En France, le chanteur chrétien Bruno Moneroe a défendu les Juifs[3] et Israël après le 7 octobre, ce qui a nui à sa carrière. Avec des artistes comme Amir, Bruno, ou vous-même, ne pourrait-on pas imaginer des festivals alternatifs où ceux qui sont exclus du paysage culturel islamo-gauchiste pourraient s’exprimer librement ?

Tout à fait. Et j’adresse un appel aux Juifs qui nous lisent dans Causeur. Chers Juifs de France, vous formez la plus grande communauté juive d’Europe. L’avenir des artistes juifs européens repose sur vous. Vous pouvez être une lumière pour l’Europe. Il est à présent crucial de s’organiser, de tisser des liens entre les Juifs de France, d’Angleterre, d’Allemagne… Nous devons créer des plateformes, des labels, des podcasts, des festivals, des scènes. Je rêve du jour – rêvons un peu – où je pourrai chanter librement en France, affirmer mon identité de Juif et d’Israélien sans craindre les insultes ni les agressions. Si nous ne réagissons pas dès maintenant face à ce djihad culturel, que restera-t-il de notre liberté d’expression et de notre identité dans vingt ans ?

2022, selon l’Office fédéral de police criminelle allemande (BKA), 84 % des actes antisémites étaient imputés à des groupes d’extrême droite, alors qu’Emmanuel Abramowicz, du BNVCA, déclarait que 100 % des actes antisémites[4] recensés par son organisation en France étaient d’origine musulmane. Quel est votre point de vue sur cette disparité ?

Mon expérience personnelle corrobore les observations du BNVCA. Je suis né en 1977 à Rehovot, en Israël, et c’est à l’âge de quatre ans que ma famille s’est installée à Berlin, dans le quartier populaire de Schöneberg. Dans mon vécu, 90 % des actes antisémites de mon enfance venaient de personnes d’origine musulmane et 10 % de professeurs de gauche. Les tensions les plus fréquentes étaient avec des enfants turcs. Un jour, lors d’une fête, un garçon turc m’a demandé si je connaissais « l’hymne national juif ». J’ai répondu qu’il n’existait pas, qu’il n’y avait que l’hymne israélien. Il a alors ouvert le gaz, allumé un briquet qu’il a brandi sous mon nez en disant : « Voilà l’hymne national juif. » Parmi les autres Juifs, souvent des Russes encore marqués par l’antisémitisme soviétique, beaucoup cachaient leur identité, se présentant comme Russes. J’ai essayé, moi aussi, de dissimuler qui j’étais, mais ça m’a rendu dingue. Cacher son identité, c’est se condamner à des relations superficielles, mentir, ne pas pouvoir inviter des amis à la maison pour mon anniversaire parce que mes parents parlaient hébreu. J’ai fini par assumer pleinement mon identité juive et israélienne, mais cela m’a valu des insultes et même des coups.

EXTRAITS DE DONNÉES:

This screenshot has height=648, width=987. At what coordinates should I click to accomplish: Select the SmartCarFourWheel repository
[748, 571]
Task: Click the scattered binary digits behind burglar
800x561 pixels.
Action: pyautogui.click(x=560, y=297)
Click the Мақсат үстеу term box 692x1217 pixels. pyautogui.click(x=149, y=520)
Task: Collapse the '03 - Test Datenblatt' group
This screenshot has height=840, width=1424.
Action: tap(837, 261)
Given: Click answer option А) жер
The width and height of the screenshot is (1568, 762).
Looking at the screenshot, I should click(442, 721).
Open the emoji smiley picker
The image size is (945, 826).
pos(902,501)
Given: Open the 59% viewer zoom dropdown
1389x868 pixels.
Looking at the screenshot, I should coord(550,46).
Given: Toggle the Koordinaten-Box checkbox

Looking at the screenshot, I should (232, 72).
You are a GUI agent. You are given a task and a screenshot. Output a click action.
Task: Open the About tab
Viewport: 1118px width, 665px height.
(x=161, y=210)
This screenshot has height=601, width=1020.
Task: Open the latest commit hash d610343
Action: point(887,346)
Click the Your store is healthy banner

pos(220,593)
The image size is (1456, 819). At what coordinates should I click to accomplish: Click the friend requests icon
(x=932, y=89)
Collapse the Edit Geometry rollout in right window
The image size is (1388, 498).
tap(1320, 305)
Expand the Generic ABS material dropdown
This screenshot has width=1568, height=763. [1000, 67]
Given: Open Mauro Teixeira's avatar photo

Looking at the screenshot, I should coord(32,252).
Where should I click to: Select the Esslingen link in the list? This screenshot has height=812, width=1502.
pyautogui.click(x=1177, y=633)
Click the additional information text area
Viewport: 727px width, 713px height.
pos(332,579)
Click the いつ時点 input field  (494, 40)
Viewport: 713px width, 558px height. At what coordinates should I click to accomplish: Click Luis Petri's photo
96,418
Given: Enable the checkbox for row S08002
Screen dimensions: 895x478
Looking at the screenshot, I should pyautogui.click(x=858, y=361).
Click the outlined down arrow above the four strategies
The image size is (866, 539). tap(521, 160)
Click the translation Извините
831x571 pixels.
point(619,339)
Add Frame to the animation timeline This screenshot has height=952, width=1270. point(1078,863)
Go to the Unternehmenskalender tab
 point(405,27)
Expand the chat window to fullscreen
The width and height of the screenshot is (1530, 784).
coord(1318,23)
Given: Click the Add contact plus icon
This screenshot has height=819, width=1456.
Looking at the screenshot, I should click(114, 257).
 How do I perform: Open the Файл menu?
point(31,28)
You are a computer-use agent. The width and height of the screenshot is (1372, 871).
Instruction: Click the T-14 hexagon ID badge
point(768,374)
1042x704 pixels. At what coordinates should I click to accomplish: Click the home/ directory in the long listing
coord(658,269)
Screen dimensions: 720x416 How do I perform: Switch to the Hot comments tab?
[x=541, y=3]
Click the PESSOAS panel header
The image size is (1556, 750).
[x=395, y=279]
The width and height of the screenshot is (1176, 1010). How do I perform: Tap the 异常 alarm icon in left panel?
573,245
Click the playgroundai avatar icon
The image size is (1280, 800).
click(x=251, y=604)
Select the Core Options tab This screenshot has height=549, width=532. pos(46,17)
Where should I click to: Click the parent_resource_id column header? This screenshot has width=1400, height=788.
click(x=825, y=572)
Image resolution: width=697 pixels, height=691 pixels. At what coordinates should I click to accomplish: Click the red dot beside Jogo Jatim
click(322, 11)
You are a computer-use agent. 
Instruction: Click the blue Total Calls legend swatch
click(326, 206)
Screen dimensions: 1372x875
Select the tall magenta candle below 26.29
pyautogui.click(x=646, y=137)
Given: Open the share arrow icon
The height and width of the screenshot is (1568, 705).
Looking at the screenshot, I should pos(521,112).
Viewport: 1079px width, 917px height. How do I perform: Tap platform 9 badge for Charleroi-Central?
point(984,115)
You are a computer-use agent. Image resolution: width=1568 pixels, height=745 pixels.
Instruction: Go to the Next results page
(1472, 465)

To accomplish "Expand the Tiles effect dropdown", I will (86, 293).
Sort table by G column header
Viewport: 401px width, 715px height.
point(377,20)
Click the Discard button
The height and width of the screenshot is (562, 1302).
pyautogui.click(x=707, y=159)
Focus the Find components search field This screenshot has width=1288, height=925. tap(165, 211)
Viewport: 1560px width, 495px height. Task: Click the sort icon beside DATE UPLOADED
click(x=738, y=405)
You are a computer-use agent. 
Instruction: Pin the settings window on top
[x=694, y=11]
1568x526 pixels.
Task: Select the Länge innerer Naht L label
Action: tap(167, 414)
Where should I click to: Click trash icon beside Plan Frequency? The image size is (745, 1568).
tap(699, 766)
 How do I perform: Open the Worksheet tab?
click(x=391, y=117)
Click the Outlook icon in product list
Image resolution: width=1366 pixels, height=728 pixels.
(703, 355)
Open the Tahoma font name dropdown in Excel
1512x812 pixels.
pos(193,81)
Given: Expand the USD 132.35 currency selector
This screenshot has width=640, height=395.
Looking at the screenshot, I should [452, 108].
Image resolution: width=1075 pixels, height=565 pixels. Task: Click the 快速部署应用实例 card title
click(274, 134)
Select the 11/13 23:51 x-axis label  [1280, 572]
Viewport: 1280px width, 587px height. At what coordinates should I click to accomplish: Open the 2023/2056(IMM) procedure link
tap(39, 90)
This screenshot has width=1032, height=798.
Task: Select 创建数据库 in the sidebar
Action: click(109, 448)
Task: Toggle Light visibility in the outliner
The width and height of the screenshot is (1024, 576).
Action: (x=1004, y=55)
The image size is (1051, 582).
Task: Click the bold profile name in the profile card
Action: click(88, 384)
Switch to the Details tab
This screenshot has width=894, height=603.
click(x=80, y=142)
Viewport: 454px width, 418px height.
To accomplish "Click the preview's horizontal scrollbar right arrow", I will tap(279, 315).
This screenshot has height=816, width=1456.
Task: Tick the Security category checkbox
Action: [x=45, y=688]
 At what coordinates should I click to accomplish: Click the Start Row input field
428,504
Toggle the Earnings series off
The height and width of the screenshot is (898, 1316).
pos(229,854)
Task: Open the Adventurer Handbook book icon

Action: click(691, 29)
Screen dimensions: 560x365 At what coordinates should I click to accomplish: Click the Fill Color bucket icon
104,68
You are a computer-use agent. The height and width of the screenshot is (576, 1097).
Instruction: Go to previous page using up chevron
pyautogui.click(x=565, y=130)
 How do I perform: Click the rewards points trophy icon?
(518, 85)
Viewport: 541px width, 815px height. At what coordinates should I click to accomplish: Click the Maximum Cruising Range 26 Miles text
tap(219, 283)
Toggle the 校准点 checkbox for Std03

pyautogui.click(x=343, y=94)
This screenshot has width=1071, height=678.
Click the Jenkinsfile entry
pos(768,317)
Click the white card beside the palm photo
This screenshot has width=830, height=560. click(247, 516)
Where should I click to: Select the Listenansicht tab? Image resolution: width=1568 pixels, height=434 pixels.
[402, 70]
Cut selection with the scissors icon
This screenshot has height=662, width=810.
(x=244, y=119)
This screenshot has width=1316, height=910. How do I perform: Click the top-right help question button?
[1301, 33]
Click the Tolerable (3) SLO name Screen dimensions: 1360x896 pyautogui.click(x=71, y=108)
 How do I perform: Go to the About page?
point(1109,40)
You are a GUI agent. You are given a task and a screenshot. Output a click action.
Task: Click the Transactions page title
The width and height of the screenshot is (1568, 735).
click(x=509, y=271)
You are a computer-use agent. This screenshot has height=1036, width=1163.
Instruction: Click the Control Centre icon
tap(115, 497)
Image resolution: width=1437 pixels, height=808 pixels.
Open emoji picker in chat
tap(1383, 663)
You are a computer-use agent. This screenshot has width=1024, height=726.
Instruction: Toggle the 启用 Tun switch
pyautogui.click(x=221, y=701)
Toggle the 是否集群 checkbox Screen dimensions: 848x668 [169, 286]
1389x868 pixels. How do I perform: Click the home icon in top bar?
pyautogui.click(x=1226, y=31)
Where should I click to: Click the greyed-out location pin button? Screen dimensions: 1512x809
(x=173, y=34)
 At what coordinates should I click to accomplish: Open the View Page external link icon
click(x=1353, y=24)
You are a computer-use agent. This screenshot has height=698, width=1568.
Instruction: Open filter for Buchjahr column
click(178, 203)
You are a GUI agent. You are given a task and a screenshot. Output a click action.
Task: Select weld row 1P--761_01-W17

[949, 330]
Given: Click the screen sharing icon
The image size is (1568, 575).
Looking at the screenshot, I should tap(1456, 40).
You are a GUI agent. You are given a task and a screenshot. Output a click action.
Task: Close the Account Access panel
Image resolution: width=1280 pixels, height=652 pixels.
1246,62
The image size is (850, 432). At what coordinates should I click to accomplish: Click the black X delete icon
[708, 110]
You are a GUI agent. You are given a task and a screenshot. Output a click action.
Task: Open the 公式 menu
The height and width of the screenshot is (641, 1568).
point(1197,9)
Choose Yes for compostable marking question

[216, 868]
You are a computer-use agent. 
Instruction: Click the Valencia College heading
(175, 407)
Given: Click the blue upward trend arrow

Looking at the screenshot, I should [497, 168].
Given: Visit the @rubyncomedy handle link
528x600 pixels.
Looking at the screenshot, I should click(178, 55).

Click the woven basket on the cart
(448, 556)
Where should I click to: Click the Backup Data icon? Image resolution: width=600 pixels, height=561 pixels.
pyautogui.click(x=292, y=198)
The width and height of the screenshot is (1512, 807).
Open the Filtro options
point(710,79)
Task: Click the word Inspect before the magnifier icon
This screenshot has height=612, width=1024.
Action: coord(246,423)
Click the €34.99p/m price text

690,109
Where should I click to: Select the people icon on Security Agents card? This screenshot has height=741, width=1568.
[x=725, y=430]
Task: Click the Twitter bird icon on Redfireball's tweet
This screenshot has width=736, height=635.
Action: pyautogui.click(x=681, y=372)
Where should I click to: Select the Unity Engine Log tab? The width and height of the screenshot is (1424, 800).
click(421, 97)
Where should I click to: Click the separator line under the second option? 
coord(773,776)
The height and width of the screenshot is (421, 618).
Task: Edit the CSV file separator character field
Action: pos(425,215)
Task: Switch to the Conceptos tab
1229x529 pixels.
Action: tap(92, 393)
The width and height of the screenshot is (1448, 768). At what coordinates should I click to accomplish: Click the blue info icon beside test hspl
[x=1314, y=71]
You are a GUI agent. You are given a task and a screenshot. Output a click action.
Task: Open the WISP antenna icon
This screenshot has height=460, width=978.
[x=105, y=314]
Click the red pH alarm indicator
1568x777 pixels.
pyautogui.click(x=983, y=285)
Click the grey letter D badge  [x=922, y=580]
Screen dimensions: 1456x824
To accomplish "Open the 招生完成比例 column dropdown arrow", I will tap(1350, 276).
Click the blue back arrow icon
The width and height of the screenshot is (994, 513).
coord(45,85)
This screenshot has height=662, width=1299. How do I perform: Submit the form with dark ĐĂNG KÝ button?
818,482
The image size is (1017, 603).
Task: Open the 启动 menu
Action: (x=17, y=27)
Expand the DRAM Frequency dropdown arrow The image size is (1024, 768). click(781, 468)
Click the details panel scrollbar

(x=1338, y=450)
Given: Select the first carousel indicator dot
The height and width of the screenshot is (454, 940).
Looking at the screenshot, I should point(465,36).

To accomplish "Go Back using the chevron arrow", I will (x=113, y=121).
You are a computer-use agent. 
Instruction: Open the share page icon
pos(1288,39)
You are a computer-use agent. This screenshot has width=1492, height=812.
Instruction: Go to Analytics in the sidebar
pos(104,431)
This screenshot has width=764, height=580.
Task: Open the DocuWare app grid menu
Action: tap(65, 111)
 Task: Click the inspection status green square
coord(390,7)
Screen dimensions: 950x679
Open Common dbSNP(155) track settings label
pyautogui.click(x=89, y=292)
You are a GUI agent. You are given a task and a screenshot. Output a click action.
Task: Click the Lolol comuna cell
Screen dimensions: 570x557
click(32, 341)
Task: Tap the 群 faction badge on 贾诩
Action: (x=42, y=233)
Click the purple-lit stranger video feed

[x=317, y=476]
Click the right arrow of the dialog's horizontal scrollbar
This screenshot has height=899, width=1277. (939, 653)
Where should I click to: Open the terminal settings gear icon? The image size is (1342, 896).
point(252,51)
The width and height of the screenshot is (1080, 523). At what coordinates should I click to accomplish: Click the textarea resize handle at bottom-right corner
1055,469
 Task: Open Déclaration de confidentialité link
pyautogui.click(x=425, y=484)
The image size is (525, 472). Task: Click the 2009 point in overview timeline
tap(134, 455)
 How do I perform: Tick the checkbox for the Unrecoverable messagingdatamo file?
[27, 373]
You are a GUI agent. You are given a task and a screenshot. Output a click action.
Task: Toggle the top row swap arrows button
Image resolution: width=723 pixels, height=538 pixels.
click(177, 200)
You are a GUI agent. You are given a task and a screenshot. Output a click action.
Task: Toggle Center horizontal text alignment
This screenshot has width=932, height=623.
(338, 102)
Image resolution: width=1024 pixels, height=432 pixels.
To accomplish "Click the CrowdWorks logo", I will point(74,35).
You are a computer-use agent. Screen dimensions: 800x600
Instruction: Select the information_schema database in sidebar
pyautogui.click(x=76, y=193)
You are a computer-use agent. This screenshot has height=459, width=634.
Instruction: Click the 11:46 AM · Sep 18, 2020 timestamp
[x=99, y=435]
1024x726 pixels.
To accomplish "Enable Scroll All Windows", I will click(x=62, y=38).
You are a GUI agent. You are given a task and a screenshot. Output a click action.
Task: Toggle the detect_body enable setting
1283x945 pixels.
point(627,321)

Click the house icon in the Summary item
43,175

CONSIGNES ÉCRITES:
a – D'après le texte à lire, dans quel quartier de Berlin la famille de la personne interrogée s'est-elle installée ?
b – Recopiez à l'identique, s'il vous plaît, la partie des enregistrements qui s'ouvre sur la ligne contenant « Cut selection with the scissors icon » et se ferme sur celle contenant « Toggle the 是否集群 », ces deux lignes comprises.

RÉSULTATS PAR ORDRE:
a – Dans le quartier populaire de Schöneberg.

b –
Cut selection with the scissors icon
This screenshot has height=662, width=810.
(x=244, y=119)
This screenshot has width=1316, height=910. How do I perform: Click the top-right help question button?
[1301, 33]
Click the Tolerable (3) SLO name Screen dimensions: 1360x896 pyautogui.click(x=71, y=108)
 How do I perform: Go to the About page?
point(1109,40)
You are a GUI agent. You are given a task and a screenshot. Output a click action.
Task: Click the Transactions page title
The width and height of the screenshot is (1568, 735).
click(x=509, y=271)
You are a computer-use agent. This screenshot has height=1036, width=1163.
Instruction: Click the Control Centre icon
tap(115, 497)
Image resolution: width=1437 pixels, height=808 pixels.
Open emoji picker in chat
tap(1383, 663)
You are a computer-use agent. This screenshot has width=1024, height=726.
Instruction: Toggle the 启用 Tun switch
pyautogui.click(x=221, y=701)
Toggle the 是否集群 checkbox Screen dimensions: 848x668 [169, 286]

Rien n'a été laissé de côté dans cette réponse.